Prader–Willi syndrome (PWS) is a rare disease with an incidence between 1:10,000 and 1:30,000 and represents a complex neurogenetic disorder. PWS is caused by a defect on chromosome 15 that is present from early pregnancy and leads to altered processes in the diencephalon. Key symptoms of PWS include intellectual disability, hyperphagia, deficiency of growth and sex hormones, muscle hypotonia, and a disordered metabolism. The altered metabolism results in a reduced basal metabolic rate. In addition, affected individuals typically present from birth with a mismatch of higher body fat and lower muscle mass. Combined with uncontrolled, increased food intake, these symptoms often lead to long-standing, severe obesity with pronounced central fat accumulation, with body mass index (BMI) values that may exceed 50. Prolonged severe obesity then results in typical secondary conditions such as cardiovascular and respiratory diseases, type 2 diabetes, and musculoskeletal disorders (e.g., scoliosis, joint disease, and osteoporosis) that are characteristic of PWS.

Both cognitive and motor development in children with PWS are delayed. Alongside generally reduced physical activity, children show limited motor skills, decreased muscle tone and strength, impairments in balance, and reduced endurance—deficits that often persist into adulthood.

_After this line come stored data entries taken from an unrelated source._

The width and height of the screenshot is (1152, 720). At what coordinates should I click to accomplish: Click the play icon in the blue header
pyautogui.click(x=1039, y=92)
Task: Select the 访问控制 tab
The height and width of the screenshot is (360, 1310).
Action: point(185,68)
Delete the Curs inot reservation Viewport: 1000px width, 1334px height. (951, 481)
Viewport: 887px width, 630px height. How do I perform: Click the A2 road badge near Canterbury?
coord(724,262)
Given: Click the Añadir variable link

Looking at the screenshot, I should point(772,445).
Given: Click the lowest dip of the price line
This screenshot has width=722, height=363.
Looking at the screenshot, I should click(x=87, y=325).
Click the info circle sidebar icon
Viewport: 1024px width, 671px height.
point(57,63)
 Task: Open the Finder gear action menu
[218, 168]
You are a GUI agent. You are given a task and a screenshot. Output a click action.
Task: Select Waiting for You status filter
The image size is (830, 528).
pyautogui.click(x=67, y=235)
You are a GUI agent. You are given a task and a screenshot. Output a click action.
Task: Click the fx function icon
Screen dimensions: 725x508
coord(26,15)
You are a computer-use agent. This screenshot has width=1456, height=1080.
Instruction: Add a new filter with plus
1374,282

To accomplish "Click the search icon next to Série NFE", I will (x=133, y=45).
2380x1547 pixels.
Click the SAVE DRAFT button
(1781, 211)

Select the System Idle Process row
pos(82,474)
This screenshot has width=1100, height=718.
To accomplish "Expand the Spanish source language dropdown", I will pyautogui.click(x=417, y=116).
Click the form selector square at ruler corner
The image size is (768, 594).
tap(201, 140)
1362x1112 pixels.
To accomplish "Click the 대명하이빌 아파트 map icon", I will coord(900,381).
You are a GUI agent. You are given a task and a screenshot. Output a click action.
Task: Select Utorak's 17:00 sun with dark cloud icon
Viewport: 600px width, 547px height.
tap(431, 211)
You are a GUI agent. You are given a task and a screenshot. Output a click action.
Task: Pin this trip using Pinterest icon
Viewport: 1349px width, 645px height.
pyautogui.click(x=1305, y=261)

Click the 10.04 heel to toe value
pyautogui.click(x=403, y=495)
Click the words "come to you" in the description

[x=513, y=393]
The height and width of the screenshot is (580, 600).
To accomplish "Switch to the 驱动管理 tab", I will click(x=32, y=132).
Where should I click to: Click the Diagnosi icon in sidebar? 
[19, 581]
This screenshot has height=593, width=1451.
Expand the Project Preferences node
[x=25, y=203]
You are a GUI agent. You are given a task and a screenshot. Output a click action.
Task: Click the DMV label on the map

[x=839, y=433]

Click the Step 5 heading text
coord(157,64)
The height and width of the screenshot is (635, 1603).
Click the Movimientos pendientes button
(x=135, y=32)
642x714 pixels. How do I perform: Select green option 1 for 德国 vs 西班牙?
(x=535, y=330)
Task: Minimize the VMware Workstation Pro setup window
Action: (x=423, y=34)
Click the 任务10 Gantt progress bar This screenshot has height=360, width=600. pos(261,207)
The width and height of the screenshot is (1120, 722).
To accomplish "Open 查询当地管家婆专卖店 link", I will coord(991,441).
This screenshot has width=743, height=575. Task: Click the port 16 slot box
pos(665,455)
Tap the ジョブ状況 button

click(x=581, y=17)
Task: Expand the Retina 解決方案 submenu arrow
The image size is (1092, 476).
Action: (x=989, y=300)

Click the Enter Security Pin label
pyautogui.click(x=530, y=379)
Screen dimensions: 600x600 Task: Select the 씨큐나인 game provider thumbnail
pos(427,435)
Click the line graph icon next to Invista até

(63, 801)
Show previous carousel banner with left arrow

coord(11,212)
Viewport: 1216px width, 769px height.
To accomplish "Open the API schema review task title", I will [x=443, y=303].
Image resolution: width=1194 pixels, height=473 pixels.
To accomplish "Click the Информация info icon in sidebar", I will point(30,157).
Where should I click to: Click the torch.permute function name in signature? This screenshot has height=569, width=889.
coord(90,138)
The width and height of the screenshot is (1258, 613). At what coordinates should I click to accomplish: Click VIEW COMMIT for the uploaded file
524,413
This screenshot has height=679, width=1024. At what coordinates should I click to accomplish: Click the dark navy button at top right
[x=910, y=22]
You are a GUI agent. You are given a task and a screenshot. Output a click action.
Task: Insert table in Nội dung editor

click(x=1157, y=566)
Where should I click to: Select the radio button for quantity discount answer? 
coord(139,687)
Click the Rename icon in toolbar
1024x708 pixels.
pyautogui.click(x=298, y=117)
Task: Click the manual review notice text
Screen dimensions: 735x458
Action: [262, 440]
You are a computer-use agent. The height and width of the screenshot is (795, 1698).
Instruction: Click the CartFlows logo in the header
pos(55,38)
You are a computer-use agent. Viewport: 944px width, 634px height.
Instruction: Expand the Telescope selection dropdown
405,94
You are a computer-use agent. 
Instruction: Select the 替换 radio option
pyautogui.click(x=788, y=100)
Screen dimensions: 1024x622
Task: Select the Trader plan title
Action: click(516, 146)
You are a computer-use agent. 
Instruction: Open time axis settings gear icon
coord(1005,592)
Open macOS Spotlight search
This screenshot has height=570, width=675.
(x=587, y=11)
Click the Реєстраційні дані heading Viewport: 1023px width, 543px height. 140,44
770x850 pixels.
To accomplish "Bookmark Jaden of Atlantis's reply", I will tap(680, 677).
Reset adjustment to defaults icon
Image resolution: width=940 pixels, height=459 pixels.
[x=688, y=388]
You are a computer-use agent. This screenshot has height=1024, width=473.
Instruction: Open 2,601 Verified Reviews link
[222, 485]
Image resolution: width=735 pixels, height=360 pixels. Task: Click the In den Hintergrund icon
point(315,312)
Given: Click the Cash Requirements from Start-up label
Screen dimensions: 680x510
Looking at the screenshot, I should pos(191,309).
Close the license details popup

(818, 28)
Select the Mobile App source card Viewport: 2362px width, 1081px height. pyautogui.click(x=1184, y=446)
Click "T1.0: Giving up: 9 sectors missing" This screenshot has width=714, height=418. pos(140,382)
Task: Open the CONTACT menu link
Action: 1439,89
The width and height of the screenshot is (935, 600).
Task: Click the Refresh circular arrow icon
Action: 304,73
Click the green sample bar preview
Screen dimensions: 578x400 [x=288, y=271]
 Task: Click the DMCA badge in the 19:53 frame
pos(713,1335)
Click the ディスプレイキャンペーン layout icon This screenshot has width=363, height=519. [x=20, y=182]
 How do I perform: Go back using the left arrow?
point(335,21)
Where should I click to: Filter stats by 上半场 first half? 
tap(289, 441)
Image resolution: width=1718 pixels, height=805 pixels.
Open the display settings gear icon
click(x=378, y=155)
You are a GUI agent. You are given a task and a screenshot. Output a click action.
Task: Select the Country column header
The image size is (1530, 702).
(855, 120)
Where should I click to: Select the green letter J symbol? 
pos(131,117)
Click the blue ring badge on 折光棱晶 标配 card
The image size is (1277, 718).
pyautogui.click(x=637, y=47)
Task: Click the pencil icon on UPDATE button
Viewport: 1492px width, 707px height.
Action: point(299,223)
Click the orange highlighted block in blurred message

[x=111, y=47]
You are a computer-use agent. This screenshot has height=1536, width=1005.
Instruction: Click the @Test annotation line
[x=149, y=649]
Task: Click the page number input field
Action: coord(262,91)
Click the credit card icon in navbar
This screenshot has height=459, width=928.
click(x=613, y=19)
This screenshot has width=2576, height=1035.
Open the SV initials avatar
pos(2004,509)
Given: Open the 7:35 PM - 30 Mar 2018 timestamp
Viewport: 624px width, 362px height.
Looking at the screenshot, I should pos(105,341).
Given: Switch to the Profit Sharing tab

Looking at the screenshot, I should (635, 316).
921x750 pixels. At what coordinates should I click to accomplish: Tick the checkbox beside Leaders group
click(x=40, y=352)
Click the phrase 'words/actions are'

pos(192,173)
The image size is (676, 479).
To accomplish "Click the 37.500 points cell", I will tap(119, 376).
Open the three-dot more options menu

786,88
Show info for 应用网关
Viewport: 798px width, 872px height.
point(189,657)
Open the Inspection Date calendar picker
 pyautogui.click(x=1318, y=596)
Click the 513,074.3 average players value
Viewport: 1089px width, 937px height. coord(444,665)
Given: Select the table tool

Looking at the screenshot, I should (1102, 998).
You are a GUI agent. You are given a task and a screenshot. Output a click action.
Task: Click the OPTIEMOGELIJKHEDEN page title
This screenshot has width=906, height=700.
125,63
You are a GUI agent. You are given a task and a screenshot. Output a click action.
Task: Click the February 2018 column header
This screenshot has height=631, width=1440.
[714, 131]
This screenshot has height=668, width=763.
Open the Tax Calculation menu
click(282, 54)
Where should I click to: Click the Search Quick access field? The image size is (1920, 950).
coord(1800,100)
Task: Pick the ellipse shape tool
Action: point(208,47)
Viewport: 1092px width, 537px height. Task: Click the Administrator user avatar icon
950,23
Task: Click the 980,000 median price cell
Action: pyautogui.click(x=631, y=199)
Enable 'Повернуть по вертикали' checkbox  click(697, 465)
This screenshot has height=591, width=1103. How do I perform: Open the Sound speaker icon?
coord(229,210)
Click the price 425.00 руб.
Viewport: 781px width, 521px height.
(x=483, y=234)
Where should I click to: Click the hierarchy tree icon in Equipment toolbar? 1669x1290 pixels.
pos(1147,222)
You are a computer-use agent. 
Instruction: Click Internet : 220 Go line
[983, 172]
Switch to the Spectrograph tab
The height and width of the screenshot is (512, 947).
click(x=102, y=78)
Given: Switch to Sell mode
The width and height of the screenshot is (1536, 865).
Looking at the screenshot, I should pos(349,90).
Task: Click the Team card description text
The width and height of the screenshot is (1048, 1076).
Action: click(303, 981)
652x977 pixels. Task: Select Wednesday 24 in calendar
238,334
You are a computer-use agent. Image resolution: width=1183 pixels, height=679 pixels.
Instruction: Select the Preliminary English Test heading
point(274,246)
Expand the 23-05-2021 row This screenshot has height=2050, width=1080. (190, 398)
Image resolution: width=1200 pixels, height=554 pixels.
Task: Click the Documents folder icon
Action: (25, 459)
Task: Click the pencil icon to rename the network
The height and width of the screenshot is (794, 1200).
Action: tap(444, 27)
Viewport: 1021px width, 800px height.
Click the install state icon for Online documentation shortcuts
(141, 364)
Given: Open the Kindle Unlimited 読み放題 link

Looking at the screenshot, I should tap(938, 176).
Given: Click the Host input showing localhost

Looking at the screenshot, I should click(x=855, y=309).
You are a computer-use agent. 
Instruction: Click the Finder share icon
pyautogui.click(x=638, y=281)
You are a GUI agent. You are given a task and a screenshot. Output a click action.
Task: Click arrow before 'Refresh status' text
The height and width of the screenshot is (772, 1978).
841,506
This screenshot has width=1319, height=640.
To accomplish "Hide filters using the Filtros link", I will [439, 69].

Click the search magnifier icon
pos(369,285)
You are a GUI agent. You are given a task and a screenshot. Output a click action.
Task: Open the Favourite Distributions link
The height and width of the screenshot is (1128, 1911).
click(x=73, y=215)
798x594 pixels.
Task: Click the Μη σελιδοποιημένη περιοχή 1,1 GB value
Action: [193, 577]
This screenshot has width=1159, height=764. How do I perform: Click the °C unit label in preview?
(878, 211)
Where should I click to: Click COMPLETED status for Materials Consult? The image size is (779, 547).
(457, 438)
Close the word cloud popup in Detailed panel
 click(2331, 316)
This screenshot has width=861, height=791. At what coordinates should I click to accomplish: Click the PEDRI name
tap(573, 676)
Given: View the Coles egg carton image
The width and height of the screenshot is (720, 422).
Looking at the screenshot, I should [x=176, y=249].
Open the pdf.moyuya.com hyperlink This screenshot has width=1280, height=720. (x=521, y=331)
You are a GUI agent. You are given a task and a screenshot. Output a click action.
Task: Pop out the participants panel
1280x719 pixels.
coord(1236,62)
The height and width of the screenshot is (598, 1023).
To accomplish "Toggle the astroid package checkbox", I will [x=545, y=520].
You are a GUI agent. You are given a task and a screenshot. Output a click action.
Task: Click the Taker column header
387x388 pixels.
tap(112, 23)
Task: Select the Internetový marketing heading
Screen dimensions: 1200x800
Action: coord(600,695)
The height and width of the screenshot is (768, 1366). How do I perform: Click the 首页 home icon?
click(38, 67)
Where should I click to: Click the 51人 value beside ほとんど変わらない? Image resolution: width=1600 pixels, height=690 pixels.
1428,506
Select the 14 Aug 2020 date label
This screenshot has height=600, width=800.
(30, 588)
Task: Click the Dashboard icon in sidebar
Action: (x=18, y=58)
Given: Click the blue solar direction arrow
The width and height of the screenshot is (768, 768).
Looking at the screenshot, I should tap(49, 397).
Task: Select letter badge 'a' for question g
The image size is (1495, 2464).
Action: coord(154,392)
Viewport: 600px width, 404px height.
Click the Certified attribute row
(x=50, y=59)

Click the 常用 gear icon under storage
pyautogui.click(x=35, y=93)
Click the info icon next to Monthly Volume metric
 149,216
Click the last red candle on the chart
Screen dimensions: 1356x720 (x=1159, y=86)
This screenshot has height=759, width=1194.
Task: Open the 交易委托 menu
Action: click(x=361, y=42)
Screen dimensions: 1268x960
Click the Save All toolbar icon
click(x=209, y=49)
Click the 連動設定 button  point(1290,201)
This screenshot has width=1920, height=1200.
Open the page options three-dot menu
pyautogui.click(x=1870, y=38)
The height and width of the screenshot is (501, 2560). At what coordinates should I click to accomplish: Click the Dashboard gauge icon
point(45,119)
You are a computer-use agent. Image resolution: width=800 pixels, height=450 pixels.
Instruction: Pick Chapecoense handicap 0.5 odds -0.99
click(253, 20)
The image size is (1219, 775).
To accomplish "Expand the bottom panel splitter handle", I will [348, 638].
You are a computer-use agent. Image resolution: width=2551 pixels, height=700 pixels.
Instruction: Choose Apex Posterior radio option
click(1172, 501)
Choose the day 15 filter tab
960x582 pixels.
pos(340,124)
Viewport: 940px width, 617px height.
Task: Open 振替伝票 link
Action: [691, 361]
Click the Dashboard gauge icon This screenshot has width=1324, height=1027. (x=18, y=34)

A small number of studies have already demonstrated the effectiveness of targeted exercise in improving body composition in people with PWS and show that the muscles of children with PWS respond to specific training stimuli similarly to those of healthy children. Structured training can help patients regulate body weight and compensate for muscular weaknesses. Promoting motor skills is important for managing activities of daily living and reducing the elevated risk of falls. Moreover, improving or maintaining overall physical fitness is a key factor in lowering the risk of secondary diseases.